**Supplied data:**

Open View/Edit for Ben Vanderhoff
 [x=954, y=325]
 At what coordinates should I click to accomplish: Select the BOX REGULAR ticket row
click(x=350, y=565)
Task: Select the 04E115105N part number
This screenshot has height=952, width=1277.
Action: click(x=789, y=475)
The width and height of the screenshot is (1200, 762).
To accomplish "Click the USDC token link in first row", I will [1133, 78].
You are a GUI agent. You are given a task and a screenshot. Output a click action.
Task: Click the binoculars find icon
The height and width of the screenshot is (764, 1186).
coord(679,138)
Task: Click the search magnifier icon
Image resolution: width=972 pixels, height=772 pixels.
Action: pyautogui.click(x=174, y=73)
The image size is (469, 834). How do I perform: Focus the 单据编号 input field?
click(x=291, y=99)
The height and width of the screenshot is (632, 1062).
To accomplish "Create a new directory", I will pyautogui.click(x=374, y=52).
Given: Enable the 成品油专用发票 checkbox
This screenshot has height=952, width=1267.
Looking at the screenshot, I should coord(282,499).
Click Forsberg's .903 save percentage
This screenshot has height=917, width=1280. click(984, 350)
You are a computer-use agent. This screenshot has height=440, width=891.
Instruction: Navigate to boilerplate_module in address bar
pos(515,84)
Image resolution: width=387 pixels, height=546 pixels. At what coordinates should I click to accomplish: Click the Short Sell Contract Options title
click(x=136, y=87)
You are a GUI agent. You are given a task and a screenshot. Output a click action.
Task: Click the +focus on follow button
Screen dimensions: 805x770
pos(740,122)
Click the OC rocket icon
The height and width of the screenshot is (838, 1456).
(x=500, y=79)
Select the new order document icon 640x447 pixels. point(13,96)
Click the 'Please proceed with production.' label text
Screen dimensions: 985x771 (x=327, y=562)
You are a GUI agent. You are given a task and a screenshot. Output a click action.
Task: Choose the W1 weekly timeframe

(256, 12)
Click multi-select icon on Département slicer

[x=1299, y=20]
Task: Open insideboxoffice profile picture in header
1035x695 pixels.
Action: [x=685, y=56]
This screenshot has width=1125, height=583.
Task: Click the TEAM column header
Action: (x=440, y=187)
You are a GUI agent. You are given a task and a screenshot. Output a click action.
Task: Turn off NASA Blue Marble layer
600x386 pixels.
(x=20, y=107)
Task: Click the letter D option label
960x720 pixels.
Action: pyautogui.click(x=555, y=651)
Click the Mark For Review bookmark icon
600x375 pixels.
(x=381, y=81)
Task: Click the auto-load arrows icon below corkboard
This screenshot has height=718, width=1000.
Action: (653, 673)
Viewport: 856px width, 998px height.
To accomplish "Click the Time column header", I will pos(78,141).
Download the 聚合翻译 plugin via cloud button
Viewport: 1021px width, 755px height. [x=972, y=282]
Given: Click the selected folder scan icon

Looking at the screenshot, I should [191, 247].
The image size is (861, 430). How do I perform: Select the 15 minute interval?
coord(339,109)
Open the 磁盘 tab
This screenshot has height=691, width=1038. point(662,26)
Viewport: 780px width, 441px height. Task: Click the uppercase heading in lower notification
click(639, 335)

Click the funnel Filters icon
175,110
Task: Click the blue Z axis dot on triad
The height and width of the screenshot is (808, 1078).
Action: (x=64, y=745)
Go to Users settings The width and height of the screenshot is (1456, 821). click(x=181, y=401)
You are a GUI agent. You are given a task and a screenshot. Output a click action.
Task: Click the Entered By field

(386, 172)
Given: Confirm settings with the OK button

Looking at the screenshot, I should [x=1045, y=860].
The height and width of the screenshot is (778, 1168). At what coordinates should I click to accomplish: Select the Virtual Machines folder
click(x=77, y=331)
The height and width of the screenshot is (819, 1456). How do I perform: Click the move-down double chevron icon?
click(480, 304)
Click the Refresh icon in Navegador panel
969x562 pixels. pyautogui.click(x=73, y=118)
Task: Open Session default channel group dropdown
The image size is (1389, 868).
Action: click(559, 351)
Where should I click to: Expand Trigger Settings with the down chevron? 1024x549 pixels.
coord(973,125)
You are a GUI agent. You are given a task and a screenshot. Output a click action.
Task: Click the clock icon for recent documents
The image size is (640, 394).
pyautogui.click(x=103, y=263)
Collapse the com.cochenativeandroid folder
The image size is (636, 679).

**Work to be completed:** Only the lines above from the one with "Image resolution: width=972" through the one with "Given: Enable the 成品油专用发票 checkbox" should be duplicated, character for character.

**The answer:**
Image resolution: width=972 pixels, height=772 pixels.
Action: pyautogui.click(x=174, y=73)
The image size is (469, 834). How do I perform: Focus the 单据编号 input field?
click(x=291, y=99)
The height and width of the screenshot is (632, 1062).
To accomplish "Create a new directory", I will pyautogui.click(x=374, y=52).
Given: Enable the 成品油专用发票 checkbox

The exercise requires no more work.